* **Problem description**: Substitute "interface agent" for "GUI agent" throughout the records below, leaving everything else unchanged.

------ Exercise material ------

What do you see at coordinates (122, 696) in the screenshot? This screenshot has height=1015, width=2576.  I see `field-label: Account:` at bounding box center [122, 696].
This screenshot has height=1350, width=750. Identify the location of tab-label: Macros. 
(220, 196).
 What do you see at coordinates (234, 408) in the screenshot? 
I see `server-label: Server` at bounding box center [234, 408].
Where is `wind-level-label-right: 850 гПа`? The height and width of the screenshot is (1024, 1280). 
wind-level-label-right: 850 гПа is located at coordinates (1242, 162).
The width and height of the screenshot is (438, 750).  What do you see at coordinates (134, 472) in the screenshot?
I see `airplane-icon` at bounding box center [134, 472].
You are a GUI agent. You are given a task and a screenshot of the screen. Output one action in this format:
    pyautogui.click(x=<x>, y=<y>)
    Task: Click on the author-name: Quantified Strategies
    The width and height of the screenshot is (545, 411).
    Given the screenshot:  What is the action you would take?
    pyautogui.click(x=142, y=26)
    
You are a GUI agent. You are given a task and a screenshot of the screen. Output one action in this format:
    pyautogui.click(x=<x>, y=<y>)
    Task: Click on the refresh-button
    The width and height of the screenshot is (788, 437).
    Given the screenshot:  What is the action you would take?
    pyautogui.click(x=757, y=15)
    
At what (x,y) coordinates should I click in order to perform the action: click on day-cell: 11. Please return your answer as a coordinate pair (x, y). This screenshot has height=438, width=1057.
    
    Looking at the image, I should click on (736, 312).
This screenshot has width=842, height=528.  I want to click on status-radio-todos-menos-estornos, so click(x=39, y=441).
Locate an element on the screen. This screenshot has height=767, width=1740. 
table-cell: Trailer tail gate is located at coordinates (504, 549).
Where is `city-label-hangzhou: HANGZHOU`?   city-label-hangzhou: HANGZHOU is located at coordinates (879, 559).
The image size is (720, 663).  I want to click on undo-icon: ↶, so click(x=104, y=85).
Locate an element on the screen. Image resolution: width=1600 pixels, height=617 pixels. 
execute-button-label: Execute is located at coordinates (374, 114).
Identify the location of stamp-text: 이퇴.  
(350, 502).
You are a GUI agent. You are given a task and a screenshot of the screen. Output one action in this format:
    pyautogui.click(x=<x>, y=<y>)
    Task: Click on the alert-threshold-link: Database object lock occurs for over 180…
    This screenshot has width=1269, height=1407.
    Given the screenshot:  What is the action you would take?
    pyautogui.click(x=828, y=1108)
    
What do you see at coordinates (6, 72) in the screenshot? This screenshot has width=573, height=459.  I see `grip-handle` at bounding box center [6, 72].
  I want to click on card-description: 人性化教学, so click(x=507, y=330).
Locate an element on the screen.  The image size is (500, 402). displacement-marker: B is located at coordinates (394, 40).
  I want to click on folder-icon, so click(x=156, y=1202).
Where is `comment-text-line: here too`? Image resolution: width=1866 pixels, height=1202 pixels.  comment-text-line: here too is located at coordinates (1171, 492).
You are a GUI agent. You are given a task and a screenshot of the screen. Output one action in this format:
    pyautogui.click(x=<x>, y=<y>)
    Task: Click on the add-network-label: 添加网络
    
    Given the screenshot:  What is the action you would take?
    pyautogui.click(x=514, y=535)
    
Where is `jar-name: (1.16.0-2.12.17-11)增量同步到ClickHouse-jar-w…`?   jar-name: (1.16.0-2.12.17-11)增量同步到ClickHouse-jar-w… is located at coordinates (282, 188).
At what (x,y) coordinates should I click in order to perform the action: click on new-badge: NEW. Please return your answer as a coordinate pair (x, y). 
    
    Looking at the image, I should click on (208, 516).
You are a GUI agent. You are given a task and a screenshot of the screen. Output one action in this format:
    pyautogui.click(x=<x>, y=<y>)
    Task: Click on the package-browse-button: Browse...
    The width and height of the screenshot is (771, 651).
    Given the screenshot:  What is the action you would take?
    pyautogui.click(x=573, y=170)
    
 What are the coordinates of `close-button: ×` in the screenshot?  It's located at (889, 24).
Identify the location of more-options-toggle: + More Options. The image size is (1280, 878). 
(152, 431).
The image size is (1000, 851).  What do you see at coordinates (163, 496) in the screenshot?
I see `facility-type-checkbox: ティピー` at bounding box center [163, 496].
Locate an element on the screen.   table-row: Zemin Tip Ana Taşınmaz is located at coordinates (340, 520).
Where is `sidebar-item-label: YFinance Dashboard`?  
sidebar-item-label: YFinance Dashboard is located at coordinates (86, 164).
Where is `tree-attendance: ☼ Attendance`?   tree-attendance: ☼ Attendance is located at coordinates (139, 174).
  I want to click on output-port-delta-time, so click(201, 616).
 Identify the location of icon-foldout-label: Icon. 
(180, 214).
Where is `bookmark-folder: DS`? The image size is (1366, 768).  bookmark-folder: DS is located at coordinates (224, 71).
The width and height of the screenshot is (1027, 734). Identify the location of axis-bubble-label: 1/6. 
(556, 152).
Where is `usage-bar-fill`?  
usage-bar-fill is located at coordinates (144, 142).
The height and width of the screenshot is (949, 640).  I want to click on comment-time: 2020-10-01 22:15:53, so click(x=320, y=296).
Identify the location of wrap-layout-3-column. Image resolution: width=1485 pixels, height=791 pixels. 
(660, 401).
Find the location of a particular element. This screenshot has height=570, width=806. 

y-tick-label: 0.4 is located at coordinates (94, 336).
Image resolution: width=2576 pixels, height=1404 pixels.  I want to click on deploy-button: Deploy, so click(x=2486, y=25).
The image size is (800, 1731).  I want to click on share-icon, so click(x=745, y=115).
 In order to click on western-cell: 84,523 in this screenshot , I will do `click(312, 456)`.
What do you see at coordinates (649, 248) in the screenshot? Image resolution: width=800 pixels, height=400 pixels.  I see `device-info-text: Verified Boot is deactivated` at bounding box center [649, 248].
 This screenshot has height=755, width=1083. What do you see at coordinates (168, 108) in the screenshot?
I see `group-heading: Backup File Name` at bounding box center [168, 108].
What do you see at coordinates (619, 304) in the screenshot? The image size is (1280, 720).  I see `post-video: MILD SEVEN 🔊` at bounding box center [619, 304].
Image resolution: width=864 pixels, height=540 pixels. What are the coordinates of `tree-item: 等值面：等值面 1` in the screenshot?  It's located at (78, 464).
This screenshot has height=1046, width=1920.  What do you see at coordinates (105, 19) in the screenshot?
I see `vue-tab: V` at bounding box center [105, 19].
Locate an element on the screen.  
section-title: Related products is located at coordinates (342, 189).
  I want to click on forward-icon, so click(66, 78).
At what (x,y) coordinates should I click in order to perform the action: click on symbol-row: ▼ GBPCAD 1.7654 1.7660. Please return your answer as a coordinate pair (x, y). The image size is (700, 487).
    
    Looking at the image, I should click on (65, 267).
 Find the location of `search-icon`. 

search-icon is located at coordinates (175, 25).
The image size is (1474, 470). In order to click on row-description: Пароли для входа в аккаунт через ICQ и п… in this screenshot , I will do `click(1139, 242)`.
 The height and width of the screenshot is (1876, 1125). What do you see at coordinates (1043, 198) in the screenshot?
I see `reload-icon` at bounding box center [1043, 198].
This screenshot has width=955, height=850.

------

* **Problem solution**:
What do you see at coordinates (122, 696) in the screenshot? This screenshot has height=1015, width=2576.  I see `field-label: Account:` at bounding box center [122, 696].
This screenshot has height=1350, width=750. Identify the location of tab-label: Macros. 
(220, 196).
 What do you see at coordinates (234, 408) in the screenshot? 
I see `server-label: Server` at bounding box center [234, 408].
Where is `wind-level-label-right: 850 гПа`? The height and width of the screenshot is (1024, 1280). 
wind-level-label-right: 850 гПа is located at coordinates (1242, 162).
The width and height of the screenshot is (438, 750).  What do you see at coordinates (134, 472) in the screenshot?
I see `airplane-icon` at bounding box center [134, 472].
You are a interface agent. You are given a task and a screenshot of the screen. Output one action in this format:
    pyautogui.click(x=<x>, y=<y>)
    Task: Click on the author-name: Quantified Strategies
    The width and height of the screenshot is (545, 411).
    Given the screenshot:  What is the action you would take?
    pyautogui.click(x=142, y=26)
    
You are a interface agent. You are given a task and a screenshot of the screen. Output one action in this format:
    pyautogui.click(x=<x>, y=<y>)
    Task: Click on the refresh-button
    The width and height of the screenshot is (788, 437).
    Given the screenshot:  What is the action you would take?
    pyautogui.click(x=757, y=15)
    
At what (x,y) coordinates should I click in order to perform the action: click on day-cell: 11. Please return your answer as a coordinate pair (x, y). This screenshot has height=438, width=1057.
    
    Looking at the image, I should click on (736, 312).
This screenshot has width=842, height=528.  I want to click on status-radio-todos-menos-estornos, so click(x=39, y=441).
Locate an element on the screen. This screenshot has height=767, width=1740. 
table-cell: Trailer tail gate is located at coordinates (504, 549).
Where is `city-label-hangzhou: HANGZHOU`?   city-label-hangzhou: HANGZHOU is located at coordinates (879, 559).
The image size is (720, 663).  I want to click on undo-icon: ↶, so click(x=104, y=85).
Locate an element on the screen. Image resolution: width=1600 pixels, height=617 pixels. 
execute-button-label: Execute is located at coordinates (374, 114).
Identify the location of stamp-text: 이퇴.  
(350, 502).
You are a interface agent. You are given a task and a screenshot of the screen. Output one action in this format:
    pyautogui.click(x=<x>, y=<y>)
    Task: Click on the alert-threshold-link: Database object lock occurs for over 180…
    This screenshot has width=1269, height=1407.
    Given the screenshot:  What is the action you would take?
    pyautogui.click(x=828, y=1108)
    
What do you see at coordinates (6, 72) in the screenshot? This screenshot has width=573, height=459.  I see `grip-handle` at bounding box center [6, 72].
  I want to click on card-description: 人性化教学, so click(x=507, y=330).
Locate an element on the screen.  The image size is (500, 402). displacement-marker: B is located at coordinates (394, 40).
  I want to click on folder-icon, so click(x=156, y=1202).
Where is `comment-text-line: here too`? Image resolution: width=1866 pixels, height=1202 pixels.  comment-text-line: here too is located at coordinates (1171, 492).
You are a interface agent. You are given a task and a screenshot of the screen. Output one action in this format:
    pyautogui.click(x=<x>, y=<y>)
    Task: Click on the add-network-label: 添加网络
    
    Given the screenshot:  What is the action you would take?
    pyautogui.click(x=514, y=535)
    
Where is `jar-name: (1.16.0-2.12.17-11)增量同步到ClickHouse-jar-w…`?   jar-name: (1.16.0-2.12.17-11)增量同步到ClickHouse-jar-w… is located at coordinates (282, 188).
At what (x,y) coordinates should I click in order to perform the action: click on new-badge: NEW. Please return your answer as a coordinate pair (x, y). 
    
    Looking at the image, I should click on (208, 516).
You are a interface agent. You are given a task and a screenshot of the screen. Output one action in this format:
    pyautogui.click(x=<x>, y=<y>)
    Task: Click on the package-browse-button: Browse...
    The width and height of the screenshot is (771, 651).
    Given the screenshot:  What is the action you would take?
    pyautogui.click(x=573, y=170)
    
 What are the coordinates of `close-button: ×` in the screenshot?  It's located at (889, 24).
Identify the location of more-options-toggle: + More Options. The image size is (1280, 878). 
(152, 431).
The image size is (1000, 851).  What do you see at coordinates (163, 496) in the screenshot?
I see `facility-type-checkbox: ティピー` at bounding box center [163, 496].
Locate an element on the screen.   table-row: Zemin Tip Ana Taşınmaz is located at coordinates (340, 520).
Where is `sidebar-item-label: YFinance Dashboard`?  
sidebar-item-label: YFinance Dashboard is located at coordinates (86, 164).
Where is `tree-attendance: ☼ Attendance`?   tree-attendance: ☼ Attendance is located at coordinates (139, 174).
  I want to click on output-port-delta-time, so click(201, 616).
 Identify the location of icon-foldout-label: Icon. 
(180, 214).
Where is `bookmark-folder: DS`? The image size is (1366, 768).  bookmark-folder: DS is located at coordinates (224, 71).
The width and height of the screenshot is (1027, 734). Identify the location of axis-bubble-label: 1/6. 
(556, 152).
Where is `usage-bar-fill`?  
usage-bar-fill is located at coordinates (144, 142).
The height and width of the screenshot is (949, 640).  I want to click on comment-time: 2020-10-01 22:15:53, so click(x=320, y=296).
Identify the location of wrap-layout-3-column. Image resolution: width=1485 pixels, height=791 pixels. 
(660, 401).
Find the location of a particular element. This screenshot has height=570, width=806. 

y-tick-label: 0.4 is located at coordinates (94, 336).
Image resolution: width=2576 pixels, height=1404 pixels.  I want to click on deploy-button: Deploy, so click(x=2486, y=25).
The image size is (800, 1731).  I want to click on share-icon, so click(x=745, y=115).
 In order to click on western-cell: 84,523 in this screenshot , I will do `click(312, 456)`.
What do you see at coordinates (649, 248) in the screenshot? Image resolution: width=800 pixels, height=400 pixels.  I see `device-info-text: Verified Boot is deactivated` at bounding box center [649, 248].
 This screenshot has height=755, width=1083. What do you see at coordinates (168, 108) in the screenshot?
I see `group-heading: Backup File Name` at bounding box center [168, 108].
What do you see at coordinates (619, 304) in the screenshot? The image size is (1280, 720).  I see `post-video: MILD SEVEN 🔊` at bounding box center [619, 304].
Image resolution: width=864 pixels, height=540 pixels. What are the coordinates of `tree-item: 等值面：等值面 1` in the screenshot?  It's located at (78, 464).
This screenshot has height=1046, width=1920.  What do you see at coordinates (105, 19) in the screenshot?
I see `vue-tab: V` at bounding box center [105, 19].
Locate an element on the screen.  
section-title: Related products is located at coordinates (342, 189).
  I want to click on forward-icon, so click(66, 78).
At what (x,y) coordinates should I click in order to perform the action: click on symbol-row: ▼ GBPCAD 1.7654 1.7660. Please return your answer as a coordinate pair (x, y). The image size is (700, 487).
    
    Looking at the image, I should click on (65, 267).
 Find the location of `search-icon`. 

search-icon is located at coordinates (175, 25).
The image size is (1474, 470). In order to click on row-description: Пароли для входа в аккаунт через ICQ и п… in this screenshot , I will do `click(1139, 242)`.
 The height and width of the screenshot is (1876, 1125). What do you see at coordinates (1043, 198) in the screenshot?
I see `reload-icon` at bounding box center [1043, 198].
This screenshot has width=955, height=850.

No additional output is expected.